AUTHOR=Torre Carla , Cary Maria , Borges Fábio Cardoso , Ferreira Paula S. , Alarcão Joana , Leufkens Hubert G. , Costa João , Martins Ana Paula 

TITLE=Intensive Monitoring Studies for Assessing Medicines: A Systematic Review

JOURNAL=Frontiers in Medicine

VOLUME=Volume 6 - 2019

YEAR=2019

URL=https://www.frontiersin.org/journals/medicine/articles/10.3389/fmed.2019.00147

DOI=10.3389/fmed.2019.00147

ISSN=2296-858X

ABSTRACT=Introduction: Intensive monitoring (IM) is one of the methods of post-marketing active surveillance based upon event monitoring, which has received interest in the current medicines regulatory landscape.
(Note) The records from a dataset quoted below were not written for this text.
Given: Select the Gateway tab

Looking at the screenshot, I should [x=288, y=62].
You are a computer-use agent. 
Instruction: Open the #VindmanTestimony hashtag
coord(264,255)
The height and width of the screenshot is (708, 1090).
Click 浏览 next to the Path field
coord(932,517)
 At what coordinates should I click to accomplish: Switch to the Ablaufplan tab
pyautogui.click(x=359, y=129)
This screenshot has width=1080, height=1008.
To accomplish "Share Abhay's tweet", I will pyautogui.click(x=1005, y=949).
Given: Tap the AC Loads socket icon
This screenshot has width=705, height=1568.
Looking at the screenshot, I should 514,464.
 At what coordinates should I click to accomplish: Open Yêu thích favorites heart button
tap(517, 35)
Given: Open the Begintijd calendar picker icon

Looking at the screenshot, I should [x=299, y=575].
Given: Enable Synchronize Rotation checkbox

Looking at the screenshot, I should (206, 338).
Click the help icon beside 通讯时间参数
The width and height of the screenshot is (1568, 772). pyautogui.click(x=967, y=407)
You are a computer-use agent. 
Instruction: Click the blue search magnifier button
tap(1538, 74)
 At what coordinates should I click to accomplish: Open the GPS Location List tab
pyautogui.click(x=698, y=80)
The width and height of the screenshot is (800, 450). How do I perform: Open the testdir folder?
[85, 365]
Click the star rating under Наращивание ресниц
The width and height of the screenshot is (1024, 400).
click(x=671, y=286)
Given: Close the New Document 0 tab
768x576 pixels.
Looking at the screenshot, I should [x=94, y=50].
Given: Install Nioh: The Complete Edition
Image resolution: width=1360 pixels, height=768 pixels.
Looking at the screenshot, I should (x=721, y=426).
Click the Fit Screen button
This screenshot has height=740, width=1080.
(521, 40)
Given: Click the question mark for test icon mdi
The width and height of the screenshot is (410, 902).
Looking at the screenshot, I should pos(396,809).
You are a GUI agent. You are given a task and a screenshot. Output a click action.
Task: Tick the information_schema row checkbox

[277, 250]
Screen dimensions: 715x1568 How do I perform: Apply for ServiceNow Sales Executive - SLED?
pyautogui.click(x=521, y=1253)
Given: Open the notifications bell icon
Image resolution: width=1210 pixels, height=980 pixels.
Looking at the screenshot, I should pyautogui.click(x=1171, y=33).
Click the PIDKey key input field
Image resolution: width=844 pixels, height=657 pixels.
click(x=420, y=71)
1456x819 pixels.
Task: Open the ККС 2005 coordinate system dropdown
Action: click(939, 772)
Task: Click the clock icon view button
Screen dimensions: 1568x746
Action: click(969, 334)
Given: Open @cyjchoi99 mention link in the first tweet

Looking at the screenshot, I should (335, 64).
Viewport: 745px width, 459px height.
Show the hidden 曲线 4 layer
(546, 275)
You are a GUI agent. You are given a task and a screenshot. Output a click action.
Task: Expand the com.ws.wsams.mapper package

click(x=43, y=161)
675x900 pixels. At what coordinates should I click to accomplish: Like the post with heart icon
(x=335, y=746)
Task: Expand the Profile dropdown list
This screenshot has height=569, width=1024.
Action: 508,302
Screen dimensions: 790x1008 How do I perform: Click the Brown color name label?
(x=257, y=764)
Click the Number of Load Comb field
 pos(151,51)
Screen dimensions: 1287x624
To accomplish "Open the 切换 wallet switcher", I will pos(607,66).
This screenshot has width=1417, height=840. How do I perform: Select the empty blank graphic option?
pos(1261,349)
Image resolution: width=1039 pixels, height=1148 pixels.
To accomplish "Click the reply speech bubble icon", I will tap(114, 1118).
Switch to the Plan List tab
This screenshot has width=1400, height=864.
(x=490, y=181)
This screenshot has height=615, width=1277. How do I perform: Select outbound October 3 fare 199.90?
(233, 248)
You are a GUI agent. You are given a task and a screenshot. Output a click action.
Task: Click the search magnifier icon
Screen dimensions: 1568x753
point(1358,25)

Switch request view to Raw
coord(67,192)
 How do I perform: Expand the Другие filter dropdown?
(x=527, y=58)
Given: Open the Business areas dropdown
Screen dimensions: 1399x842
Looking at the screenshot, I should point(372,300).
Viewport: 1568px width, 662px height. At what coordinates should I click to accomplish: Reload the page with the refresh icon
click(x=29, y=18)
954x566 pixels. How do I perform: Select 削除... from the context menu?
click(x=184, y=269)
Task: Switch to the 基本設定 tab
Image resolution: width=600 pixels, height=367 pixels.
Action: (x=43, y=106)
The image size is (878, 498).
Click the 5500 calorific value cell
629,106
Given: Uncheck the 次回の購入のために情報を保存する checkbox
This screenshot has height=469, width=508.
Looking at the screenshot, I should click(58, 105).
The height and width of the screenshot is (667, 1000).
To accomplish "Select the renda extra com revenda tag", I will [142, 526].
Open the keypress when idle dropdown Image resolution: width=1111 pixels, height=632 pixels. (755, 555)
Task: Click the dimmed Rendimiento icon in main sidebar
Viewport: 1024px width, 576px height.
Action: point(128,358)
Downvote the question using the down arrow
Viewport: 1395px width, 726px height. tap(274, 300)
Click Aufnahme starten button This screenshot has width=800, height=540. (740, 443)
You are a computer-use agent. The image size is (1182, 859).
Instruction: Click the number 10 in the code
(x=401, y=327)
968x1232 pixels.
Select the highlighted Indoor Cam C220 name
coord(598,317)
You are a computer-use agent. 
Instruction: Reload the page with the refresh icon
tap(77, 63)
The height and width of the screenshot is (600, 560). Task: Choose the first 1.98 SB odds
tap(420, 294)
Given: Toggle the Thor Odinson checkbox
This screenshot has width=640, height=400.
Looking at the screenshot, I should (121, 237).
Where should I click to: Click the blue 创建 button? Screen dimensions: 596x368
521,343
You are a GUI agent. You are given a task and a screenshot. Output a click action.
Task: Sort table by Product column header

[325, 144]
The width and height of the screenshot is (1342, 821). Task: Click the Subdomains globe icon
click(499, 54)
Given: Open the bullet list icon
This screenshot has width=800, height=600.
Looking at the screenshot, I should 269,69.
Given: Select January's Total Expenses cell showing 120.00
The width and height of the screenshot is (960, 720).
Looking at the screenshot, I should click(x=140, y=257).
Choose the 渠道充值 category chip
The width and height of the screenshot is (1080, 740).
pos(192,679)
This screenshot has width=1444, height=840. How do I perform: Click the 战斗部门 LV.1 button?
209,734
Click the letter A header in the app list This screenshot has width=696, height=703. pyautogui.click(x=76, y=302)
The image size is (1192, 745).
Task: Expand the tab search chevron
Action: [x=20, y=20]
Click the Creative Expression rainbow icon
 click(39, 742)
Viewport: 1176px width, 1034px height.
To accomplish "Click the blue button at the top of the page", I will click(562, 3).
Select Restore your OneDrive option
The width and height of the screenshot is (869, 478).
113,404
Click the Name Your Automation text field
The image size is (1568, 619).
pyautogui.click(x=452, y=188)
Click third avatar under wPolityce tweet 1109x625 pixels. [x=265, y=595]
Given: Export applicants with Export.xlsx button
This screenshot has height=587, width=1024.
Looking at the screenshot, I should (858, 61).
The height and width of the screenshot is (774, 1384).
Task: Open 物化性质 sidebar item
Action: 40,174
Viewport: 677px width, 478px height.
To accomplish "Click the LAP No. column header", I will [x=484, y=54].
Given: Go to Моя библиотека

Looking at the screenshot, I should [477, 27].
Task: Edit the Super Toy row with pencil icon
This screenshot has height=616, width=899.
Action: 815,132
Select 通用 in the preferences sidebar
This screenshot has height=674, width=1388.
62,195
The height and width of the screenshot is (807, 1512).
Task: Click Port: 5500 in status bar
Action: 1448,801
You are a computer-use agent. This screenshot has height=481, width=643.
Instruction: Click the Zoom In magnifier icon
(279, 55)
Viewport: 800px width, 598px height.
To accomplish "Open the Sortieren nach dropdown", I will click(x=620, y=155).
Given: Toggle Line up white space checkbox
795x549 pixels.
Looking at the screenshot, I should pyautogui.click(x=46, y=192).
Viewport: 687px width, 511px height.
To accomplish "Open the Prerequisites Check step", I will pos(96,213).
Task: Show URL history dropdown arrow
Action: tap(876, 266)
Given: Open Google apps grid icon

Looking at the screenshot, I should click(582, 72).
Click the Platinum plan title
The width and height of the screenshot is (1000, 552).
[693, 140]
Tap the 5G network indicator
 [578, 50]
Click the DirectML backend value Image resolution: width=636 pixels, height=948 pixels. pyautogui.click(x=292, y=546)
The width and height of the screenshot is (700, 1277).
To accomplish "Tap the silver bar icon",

For a specific period of time, IM involves primary data collection and is actively focused on gathering longitudinal information, mainly safety, since the first day of drug use.
Objectives:  To describe IM systems and studies’ data published over a 11-years period (2006-2016). Specifically, we reviewed study population/event surveillance, methodological approaches, limitations and its applications in the real-world evidence generation data.
Methods: We completed a systematic search of MEDLINE and EMBASE to identify studies published from 2006 to 2016, that used IM methodology. We extracted data using a standardized form and results were analysed descriptively. The methodological quality of selected studies was assessed using the modified Downs and Black checklist.
Results: From 1400 screened citations, we identified 86 papers, corresponding to 69 different studies. 70% of reviewed studies corresponded to established IM systems, of which, more than half were prescription event monitoring (PEM) and modified-PEM. Among non-established IM systems, vaccines were the most common studied drugs (n=14). The median cohort size ranged from 488 (hospitals) to 10479 (PEM) patients. Patients and caregivers were the event data source in 39.1% of studies. The mean overall quality score was similar between established and non-established IM.
Conclusions: Over the study period, IM studies were implemented in 26 countries with different maturity levels of post-marketing surveillance systems. We identified two major limitations: only 20% of studies were conducted at hospital-level, which is a matter of concern,  insofar as healthcare systems are facing a lack of access to new medicines at ambulatory care level. Additionally, IM access to data of drug exposure cohorts, either at identification or at follow-up stages, could somehow constitute a barrier, given the complexity of managerial, linkable and privacy data issues.